In each of these historical cases and discussions regarding the duty to treat, the only exceptions have related to health care worker’s personal risk, usually due to epidemics. Nowhere has there been sanctioned denials of care—and even emergency medical care for (miscarrying) women—because it offended a provider’s beliefs.
An illuminating comparison can be made between women’s healthcare issues and other issues that some in our society find morally or religiously objectionable. In an excellent post, “Not all Choice is Free,” Louis A. Ruprecht appropriately concludes, “The question that should be asked is why the US Catholic Bishops are exerting so much energy and money and time on the matter of contraception, with no similarly public cries of outrage against the death penalty, state-sponsored torture, or the two preemptive wars in which the U.S. has involved itself for fully a decade. Clearly there is a lot more to this debate than the First Amendment. It has to do with one of the most powerful patriarchal religious organizations in the world—be sure to recall that the bishops are all men, every last one of them—placing itself squarely in opposition to women’s sexual equality and autonomy.”

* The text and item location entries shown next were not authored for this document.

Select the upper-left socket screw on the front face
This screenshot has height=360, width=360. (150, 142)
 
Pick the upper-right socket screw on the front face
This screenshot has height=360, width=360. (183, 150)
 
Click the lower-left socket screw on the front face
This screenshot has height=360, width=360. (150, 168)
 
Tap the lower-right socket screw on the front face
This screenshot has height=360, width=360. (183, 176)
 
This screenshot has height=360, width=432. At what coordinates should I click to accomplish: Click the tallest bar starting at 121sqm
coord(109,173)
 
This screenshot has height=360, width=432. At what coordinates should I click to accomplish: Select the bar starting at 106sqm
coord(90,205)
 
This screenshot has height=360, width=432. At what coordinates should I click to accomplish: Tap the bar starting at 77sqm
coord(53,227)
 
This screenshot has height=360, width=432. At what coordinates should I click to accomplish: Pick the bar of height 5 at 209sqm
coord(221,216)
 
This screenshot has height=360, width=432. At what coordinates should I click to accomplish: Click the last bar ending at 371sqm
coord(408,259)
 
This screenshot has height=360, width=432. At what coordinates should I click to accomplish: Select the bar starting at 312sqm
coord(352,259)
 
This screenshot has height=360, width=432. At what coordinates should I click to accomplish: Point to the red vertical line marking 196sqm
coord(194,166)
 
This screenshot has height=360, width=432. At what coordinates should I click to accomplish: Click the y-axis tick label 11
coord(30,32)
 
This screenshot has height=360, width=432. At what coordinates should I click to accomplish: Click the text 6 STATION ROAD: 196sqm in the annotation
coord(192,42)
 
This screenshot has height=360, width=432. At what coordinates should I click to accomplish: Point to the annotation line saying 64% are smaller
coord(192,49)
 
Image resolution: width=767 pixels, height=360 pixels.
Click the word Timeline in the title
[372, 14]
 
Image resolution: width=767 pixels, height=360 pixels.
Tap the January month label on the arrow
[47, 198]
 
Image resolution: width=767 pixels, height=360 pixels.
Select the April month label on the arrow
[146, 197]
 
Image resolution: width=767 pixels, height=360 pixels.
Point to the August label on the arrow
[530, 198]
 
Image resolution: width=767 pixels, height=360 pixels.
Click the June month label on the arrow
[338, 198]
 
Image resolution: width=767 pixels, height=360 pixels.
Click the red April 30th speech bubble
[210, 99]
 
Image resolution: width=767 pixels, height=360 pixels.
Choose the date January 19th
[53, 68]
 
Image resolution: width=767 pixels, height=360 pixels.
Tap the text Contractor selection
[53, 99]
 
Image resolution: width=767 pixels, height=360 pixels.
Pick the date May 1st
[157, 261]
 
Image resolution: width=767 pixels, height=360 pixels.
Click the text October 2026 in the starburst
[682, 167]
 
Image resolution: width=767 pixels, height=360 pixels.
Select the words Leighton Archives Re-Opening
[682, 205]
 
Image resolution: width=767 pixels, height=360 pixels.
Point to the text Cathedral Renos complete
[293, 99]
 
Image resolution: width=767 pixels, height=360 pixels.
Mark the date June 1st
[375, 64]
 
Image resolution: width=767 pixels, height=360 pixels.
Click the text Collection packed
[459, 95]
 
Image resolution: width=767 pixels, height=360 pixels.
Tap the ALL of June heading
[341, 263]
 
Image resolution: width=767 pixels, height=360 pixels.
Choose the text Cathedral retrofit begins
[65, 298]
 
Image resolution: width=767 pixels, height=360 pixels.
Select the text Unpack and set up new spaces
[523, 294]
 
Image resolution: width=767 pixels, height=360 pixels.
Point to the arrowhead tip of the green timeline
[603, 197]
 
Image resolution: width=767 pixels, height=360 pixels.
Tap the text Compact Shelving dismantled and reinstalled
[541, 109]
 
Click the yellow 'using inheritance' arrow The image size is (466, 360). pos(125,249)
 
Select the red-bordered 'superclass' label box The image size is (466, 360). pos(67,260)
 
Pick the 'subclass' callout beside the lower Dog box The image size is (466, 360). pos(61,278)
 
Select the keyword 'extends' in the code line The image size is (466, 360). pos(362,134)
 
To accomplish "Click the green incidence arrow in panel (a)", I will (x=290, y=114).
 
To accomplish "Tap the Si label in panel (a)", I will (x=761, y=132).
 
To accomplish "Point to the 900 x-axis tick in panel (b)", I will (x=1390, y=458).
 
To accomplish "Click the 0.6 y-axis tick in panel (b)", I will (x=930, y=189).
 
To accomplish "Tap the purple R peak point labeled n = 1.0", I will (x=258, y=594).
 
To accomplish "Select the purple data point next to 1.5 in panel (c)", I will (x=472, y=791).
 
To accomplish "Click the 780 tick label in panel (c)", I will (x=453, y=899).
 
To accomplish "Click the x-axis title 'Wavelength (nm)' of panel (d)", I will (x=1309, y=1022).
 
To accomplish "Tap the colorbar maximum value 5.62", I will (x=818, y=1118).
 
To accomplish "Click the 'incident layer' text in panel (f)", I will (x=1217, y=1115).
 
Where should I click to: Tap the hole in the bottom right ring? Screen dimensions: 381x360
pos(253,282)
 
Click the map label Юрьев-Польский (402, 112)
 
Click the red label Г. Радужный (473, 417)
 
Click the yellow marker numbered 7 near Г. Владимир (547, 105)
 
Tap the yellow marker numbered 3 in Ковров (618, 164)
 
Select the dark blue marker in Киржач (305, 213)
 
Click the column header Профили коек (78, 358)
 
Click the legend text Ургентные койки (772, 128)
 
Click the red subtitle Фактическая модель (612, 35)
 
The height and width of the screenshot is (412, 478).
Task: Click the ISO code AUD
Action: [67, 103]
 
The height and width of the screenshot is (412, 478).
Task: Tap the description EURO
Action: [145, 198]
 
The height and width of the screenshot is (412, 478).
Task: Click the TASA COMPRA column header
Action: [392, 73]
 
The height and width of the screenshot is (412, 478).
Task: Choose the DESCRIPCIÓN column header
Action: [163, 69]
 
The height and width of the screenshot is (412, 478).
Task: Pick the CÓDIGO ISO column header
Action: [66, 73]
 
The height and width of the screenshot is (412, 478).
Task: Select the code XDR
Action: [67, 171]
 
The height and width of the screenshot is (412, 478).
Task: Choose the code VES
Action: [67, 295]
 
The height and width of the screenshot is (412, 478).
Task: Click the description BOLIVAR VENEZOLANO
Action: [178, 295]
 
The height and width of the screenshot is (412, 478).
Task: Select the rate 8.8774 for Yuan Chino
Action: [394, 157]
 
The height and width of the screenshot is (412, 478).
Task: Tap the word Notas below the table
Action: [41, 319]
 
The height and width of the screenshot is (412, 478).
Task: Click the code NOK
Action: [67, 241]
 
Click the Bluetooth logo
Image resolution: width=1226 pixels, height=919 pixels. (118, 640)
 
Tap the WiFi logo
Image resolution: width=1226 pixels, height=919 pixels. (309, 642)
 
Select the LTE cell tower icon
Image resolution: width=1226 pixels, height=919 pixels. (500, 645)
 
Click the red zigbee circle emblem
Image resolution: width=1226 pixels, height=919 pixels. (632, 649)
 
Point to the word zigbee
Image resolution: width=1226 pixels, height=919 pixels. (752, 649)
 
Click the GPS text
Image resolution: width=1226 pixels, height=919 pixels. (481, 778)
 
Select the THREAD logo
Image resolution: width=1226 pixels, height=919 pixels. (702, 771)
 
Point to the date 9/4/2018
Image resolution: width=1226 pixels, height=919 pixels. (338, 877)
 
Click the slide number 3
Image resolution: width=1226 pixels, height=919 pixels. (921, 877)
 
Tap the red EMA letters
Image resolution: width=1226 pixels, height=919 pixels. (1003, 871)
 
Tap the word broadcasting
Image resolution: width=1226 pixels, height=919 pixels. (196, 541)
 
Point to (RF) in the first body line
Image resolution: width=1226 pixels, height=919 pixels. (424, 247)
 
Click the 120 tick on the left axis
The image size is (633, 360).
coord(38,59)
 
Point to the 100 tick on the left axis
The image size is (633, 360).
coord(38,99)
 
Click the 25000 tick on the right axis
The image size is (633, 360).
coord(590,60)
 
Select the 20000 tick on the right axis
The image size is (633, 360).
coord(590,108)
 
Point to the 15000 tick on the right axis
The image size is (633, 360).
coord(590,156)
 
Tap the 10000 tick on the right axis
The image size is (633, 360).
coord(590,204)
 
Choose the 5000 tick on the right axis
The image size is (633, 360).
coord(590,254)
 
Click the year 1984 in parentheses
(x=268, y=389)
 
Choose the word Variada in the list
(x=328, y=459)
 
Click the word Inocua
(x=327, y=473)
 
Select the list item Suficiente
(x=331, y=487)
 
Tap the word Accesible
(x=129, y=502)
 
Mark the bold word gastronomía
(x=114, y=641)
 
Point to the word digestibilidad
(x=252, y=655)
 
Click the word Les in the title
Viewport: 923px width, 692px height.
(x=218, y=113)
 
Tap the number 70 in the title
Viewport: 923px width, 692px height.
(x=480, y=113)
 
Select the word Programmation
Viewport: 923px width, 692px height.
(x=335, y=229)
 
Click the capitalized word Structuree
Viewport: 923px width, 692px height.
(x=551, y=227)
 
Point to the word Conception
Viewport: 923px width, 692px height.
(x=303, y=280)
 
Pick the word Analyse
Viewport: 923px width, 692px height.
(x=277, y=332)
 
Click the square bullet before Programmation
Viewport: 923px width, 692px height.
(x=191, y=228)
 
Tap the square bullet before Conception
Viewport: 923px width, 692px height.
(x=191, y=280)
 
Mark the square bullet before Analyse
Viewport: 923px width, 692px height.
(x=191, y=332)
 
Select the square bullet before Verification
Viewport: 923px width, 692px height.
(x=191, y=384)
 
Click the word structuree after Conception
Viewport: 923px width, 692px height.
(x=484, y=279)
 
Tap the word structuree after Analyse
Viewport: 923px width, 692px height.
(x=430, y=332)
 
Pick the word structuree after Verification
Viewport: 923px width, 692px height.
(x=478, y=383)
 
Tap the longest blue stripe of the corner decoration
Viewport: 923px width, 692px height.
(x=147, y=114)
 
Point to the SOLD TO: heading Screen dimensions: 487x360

In 1985, a North Carolina resident withheld a penny from his taxes to protest the death penalty and execution of Velma Barfield. He claimed “a religious exemption from paying for state services to which he was opposed on moral and religious grounds. The state’s answer was simple in the spring of 1985: you don’t get to pick and choose the services you pay for, regardless of the reason.”
Catholic hospitals provide 20-30% of the hospital care in the United States. Religious health systems received more than $45 billion in public, taxpayer-supported, funds, including Medicare and Medicaid funding. The Catholic Health Association, for example, also receives huge tax breaks as a “non-profit, charitable” organization. Thus, religiously-affiliated health systems have an enormous influence on health care, especially in rural areas, where they are often the sole provider.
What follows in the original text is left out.